That's the nice thing about work. As long as you're doing it, you're working.

It's a Long Story . . .

The Aviary has a new feature to the left (to the lef'!): Links to my shared items on

Google Reader

.

Expatriate Dave

introduced me to Reader, all from across the Atlantic and everything, and for this he must die. Dave, you are a sunumabitch, and must die, for now I have a tremendous difficulty justifying any time spent on the activities of my actual day job. Dave's imminent demise notwithstanding, now you can quickly view other 'blog entries and online articles that have piqued my interest of late. It's a nifty way of citing my sources and streamlining some of my brain activity not necessarily related to

The Third Life

(r); though really, it all relates. Plus, my 'blog is about ten-to-twenty screen shots tall, so I could probably insert one of Shakespeare's histories to the lef' without scraping bottom.

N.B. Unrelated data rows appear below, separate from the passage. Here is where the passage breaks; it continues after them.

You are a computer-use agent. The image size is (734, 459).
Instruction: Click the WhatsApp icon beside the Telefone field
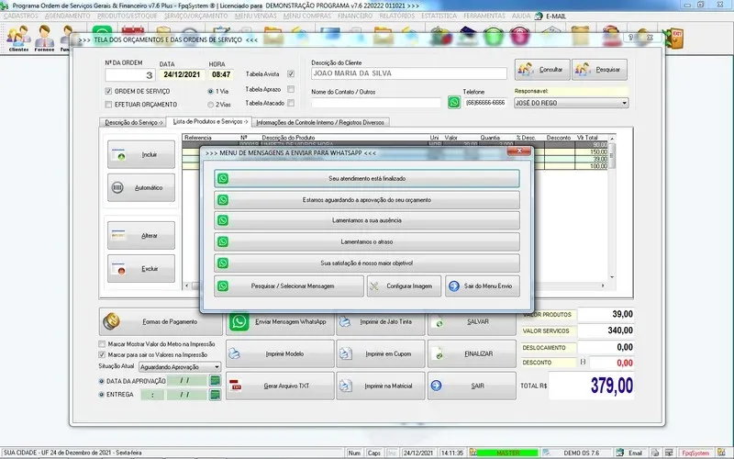click(x=453, y=103)
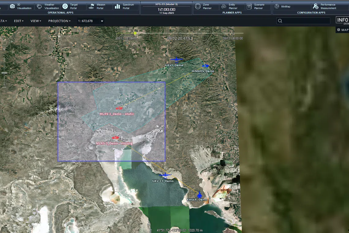Expand the map scale dropdown
The image size is (349, 233).
102,21
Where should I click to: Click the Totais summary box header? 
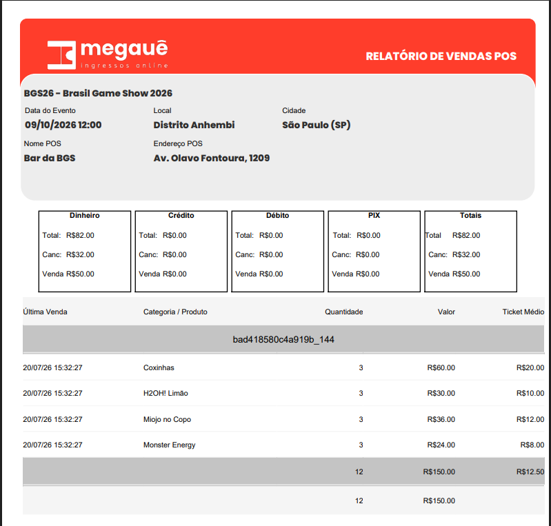(x=470, y=215)
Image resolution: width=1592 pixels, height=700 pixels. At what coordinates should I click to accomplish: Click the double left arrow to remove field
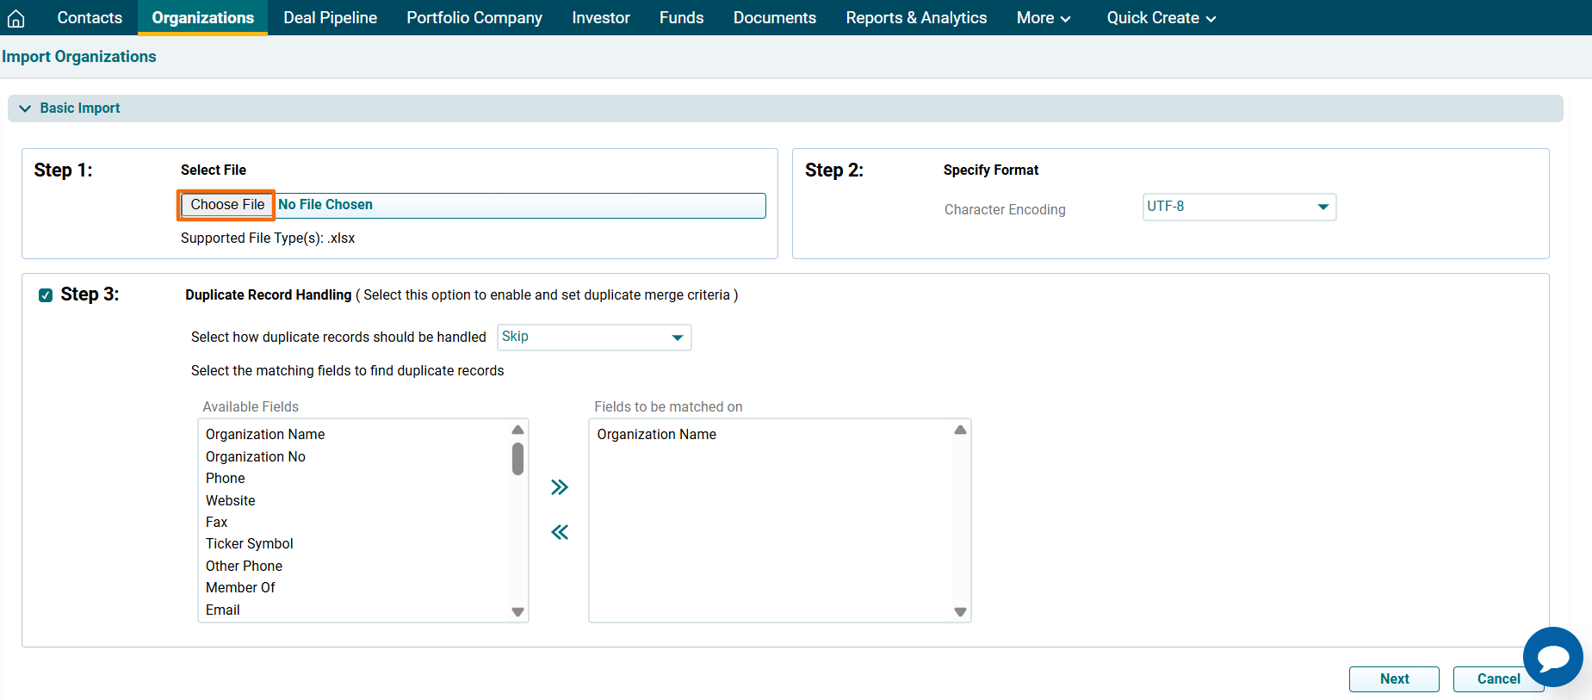click(x=560, y=532)
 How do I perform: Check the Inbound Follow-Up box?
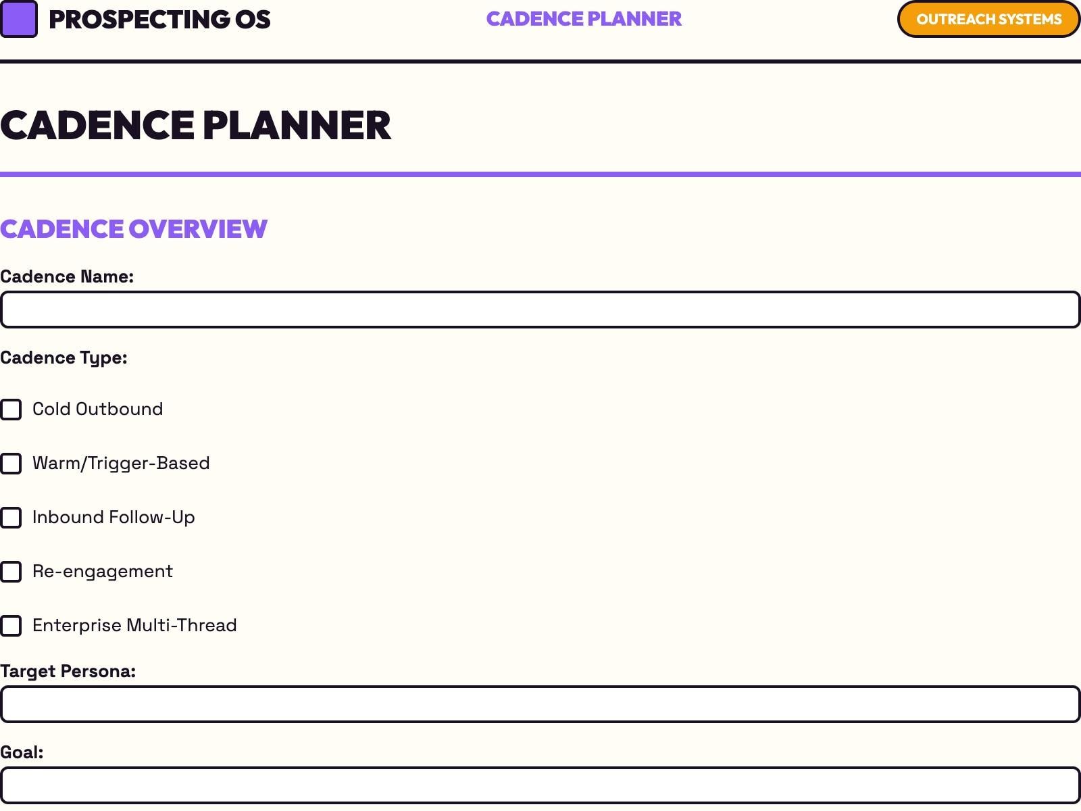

I have hoped and searched for a way of making this style of 'blog wider in format, so that such would not be the case, but it is as yet in vain. I am nerdly, but not in a computerly way, and shan't venture to edit the html myself. God no. Imagine the potential losses!

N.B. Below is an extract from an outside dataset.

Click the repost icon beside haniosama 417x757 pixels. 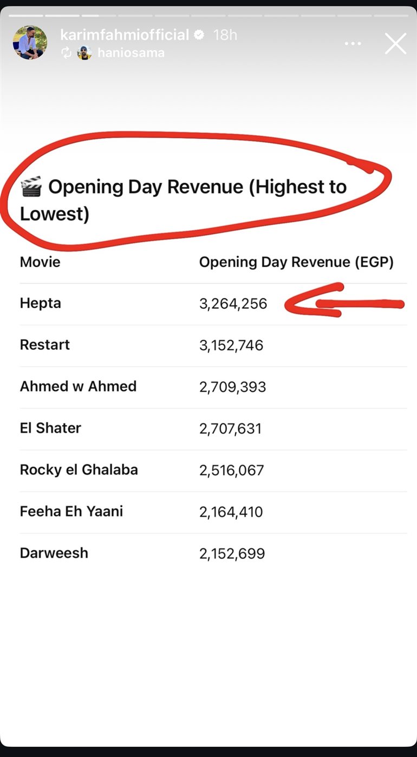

I do go on. And on. And on. (And on. [And on. {And on.} And on.] And on.) And, I on. Wait. What? I on. Hold on. I--on. I . . . woul- on! On on on! Look at my goings on! ON!

The above is an abstract sort of summary (get it?) of my mental processes. I may be way off base here, but I think this aspect of moi is a big part of the reason I experience so much frustration in learning other languages. I am at once in love with order and complexity. I appreciate specificity in ideas, but strongly resent the inability to wiggle within formats and the mediums of expression. So I'm rather stuck on English -- that most ambiguous of languages -- rather than html, or Italian. In part because I learned it first, hence I have "wiggle room" that no other language can compare to sans decades of study, but also because its value is ingrained on my conscience. English means the script of a new play I've been cast in. English means communication with my loved ones. English means western literature. I heart English.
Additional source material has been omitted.